**Directive:** Copy out, word for word, the stretch of the listing from the line containing "29 in panel G" through the end of the listing.

**Input rows:**
────────────────────────────────────────

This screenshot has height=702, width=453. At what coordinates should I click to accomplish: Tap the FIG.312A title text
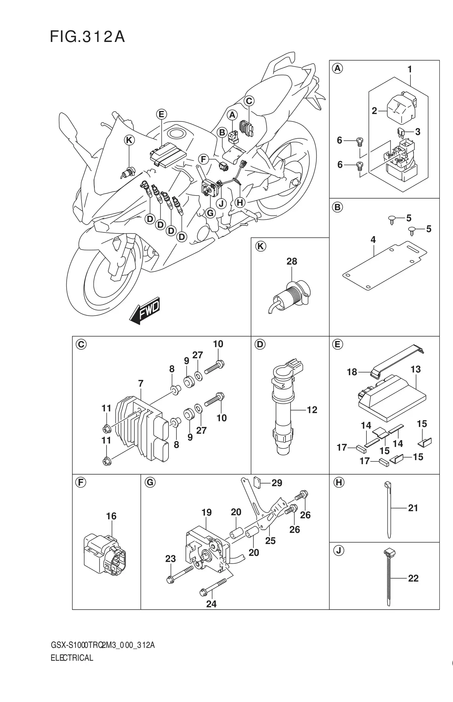87,37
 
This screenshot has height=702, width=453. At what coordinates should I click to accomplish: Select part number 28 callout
292,261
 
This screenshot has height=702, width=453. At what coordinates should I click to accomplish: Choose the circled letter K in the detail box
261,247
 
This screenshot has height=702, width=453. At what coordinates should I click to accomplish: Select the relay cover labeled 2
401,107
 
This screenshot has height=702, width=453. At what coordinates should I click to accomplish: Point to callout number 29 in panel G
277,483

────────────────────────────────────────

**Full answer:**
This screenshot has height=702, width=453. At what coordinates should I click to accomplish: Point to callout number 29 in panel G
277,483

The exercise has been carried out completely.